ID	Symbol	Type	Default Value	Description	Other(Shape)
1	`type`	str	coma	RL policy register name, refer to registry `POLICY_REGISTRY`	this arg is optional, a placeholder
2	`cuda`	bool	False	Whether to use cuda for network	this arg can be diff- erent from modes
3	`on_policy`	bool	True	Whether the RL algorithm is on-policy or off-policy
	`priority`	bool	False	Whether use priority(PER)	priority sample, update priority
5	`priority_` `IS_weight`	bool	False	Whether use Importance Sampling Weight to correct biased update.	IS weight
6	`learn.update` `_per_collect`	int	1	How many updates(iterations) to train after collector’s one collection. Only valid in serial training	this args can be vary from envs. Bigger val means more off-policy
7	`learn.target_` `update_theta`	float	0.001	Target network update momentum parameter.	between[0,1]
8	`learn.discount` `_factor`	float	0.99	Reward’s future discount factor, aka. gamma	may be 1 when sparse reward env
9	`learn.td_` `lambda`	float	0.8	The trade-off factor of td-lambda, which balances 1step td and mc
10	`learn.value_` `weight`	float	1.0	The loss weight of value network	policy network weight is set to 1
11	`learn.entropy_` `weight`	float	0.01	The loss weight of entropy regularization	policy network weight is set to 1

_data_preprocess_learn(data: List[Any]) → dict[source]¶

Overview:

Preprocess the data to fit the required data format for learning

Arguments:

data (List[Dict[str, Any]]): the data collected from collect function, the Dict
in data should contain keys including at least [‘obs’, ‘action’, ‘reward’]

Returns:

data (Dict[str, Any]): the processed data, including at least
[‘obs’, ‘action’, ‘reward’, ‘done’, ‘weight’]

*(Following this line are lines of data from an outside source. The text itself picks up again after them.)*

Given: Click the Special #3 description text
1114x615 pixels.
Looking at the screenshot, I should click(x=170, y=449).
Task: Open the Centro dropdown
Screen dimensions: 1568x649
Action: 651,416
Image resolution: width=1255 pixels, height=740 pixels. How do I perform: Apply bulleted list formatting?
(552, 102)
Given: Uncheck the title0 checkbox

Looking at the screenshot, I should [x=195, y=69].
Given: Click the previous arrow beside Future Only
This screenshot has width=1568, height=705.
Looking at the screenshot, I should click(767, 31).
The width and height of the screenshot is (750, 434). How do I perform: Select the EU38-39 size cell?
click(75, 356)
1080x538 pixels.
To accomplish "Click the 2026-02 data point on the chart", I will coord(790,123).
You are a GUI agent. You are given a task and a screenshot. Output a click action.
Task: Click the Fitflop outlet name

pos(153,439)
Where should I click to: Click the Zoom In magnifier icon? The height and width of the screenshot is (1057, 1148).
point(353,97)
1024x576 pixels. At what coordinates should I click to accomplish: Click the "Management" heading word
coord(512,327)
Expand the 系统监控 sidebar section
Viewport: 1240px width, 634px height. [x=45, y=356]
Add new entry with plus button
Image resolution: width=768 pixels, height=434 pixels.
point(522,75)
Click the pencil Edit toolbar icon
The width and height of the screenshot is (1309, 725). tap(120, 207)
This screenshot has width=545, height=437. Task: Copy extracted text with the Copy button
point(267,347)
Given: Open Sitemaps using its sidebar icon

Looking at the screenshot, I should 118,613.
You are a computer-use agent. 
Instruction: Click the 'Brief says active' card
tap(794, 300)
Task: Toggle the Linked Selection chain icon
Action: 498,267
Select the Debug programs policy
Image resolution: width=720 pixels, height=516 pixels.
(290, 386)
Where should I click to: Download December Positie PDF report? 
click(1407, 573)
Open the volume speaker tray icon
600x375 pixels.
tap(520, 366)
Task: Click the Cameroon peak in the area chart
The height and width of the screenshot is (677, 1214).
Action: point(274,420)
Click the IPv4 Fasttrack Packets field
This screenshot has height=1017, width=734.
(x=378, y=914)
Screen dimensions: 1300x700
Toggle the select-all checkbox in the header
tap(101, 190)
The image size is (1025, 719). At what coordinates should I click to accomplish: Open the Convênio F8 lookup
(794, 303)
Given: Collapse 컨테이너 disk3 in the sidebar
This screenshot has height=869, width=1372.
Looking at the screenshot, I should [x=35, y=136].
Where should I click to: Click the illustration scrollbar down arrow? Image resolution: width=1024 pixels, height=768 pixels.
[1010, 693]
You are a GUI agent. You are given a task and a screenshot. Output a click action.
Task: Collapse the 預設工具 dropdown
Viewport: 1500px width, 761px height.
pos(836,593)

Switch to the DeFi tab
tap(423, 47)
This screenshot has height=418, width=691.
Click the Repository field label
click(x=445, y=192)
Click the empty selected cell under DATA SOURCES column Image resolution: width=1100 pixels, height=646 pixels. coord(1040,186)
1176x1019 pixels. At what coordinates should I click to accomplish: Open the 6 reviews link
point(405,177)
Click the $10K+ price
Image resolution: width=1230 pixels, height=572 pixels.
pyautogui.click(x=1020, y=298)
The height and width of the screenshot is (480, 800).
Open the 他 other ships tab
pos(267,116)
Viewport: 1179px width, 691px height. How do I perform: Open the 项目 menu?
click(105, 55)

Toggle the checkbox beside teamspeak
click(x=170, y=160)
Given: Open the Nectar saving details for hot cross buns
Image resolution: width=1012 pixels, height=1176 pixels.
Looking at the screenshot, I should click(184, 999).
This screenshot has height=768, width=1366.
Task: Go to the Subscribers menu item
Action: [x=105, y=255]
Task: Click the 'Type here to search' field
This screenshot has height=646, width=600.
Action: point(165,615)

_forward_collect(data: dict, eps: float) → dict[source]¶

Overview:

Collect output according to eps_greedy plugin

Arguments:

data (Dict[str, Any]): Dict type data, stacked env data for predicting policy_output(action),
values are torch.Tensor or np.ndarray or dict/list combinations, keys are env_id indicated by integer.
eps (float): epsilon value for exploration, which is decayed by collected env step.

Returns:

output (Dict[int, Any]): Dict type data, including at least inferred action according to input obs.

ReturnsKeys

necessary: action

_forward_eval(data: dict) → dict[source]¶

Overview:

Forward function of eval mode, similar to self._forward_collect.

Arguments:

data (Dict[str, Any]): Dict type data, stacked env data for predicting policy_output(action),
values are torch.Tensor or np.ndarray or dict/list combinations, keys are env_id indicated by integer.

Returns:

output (Dict[int, Any]): The dict of predicting action for the interaction with env.

ReturnsKeys

necessary: action

_forward_learn(data: dict) → Dict[str, Any][source]¶

Overview:

Forward and backward function of learn mode, acquire the data and calculate the loss andoptimize learner model

Arguments:

data (Dict[str, Any]): Dict type data, a batch of data for training, values are torch.Tensor or
np.ndarray or dict/list combinations.

Returns:

info_dict (Dict[str, Any]): Dict type data, a info dict indicated training result, which will be
recorded in text log and tensorboard, values are python scalar or a list of scalars.

ArgumentsKeys:

necessary: obs, action, reward, done, weight

ReturnsKeys:

necessary: cur_lr, total_loss, policy_loss, value_loss, entropy_loss
- cur_lr (float): Current learning rate
- total_loss (float): The calculated loss
- policy_loss (float): The policy(actor) loss of coma
- value_loss (float): The value(critic) loss of coma
- entropy_loss (float): The entropy loss

_get_train_sample(data: list) → Union[None, List[Any]][source]¶

Overview:

Get the train sample from trajectory

Arguments:

data (list): The trajectory’s cache

Returns:

samples (dict): The training samples generated

_init_collect() → None[source]¶

Overview:: Collect mode init moethod. Called by self.__init__. Init traj and unroll length, collect model. Model has eps_greedy_sample wrapper and hidden state wrapper

_init_eval() → None[source]¶

Overview:: Evaluate mode init method. Called by self.__init__. Init eval model with argmax strategy and hidden_state plugin.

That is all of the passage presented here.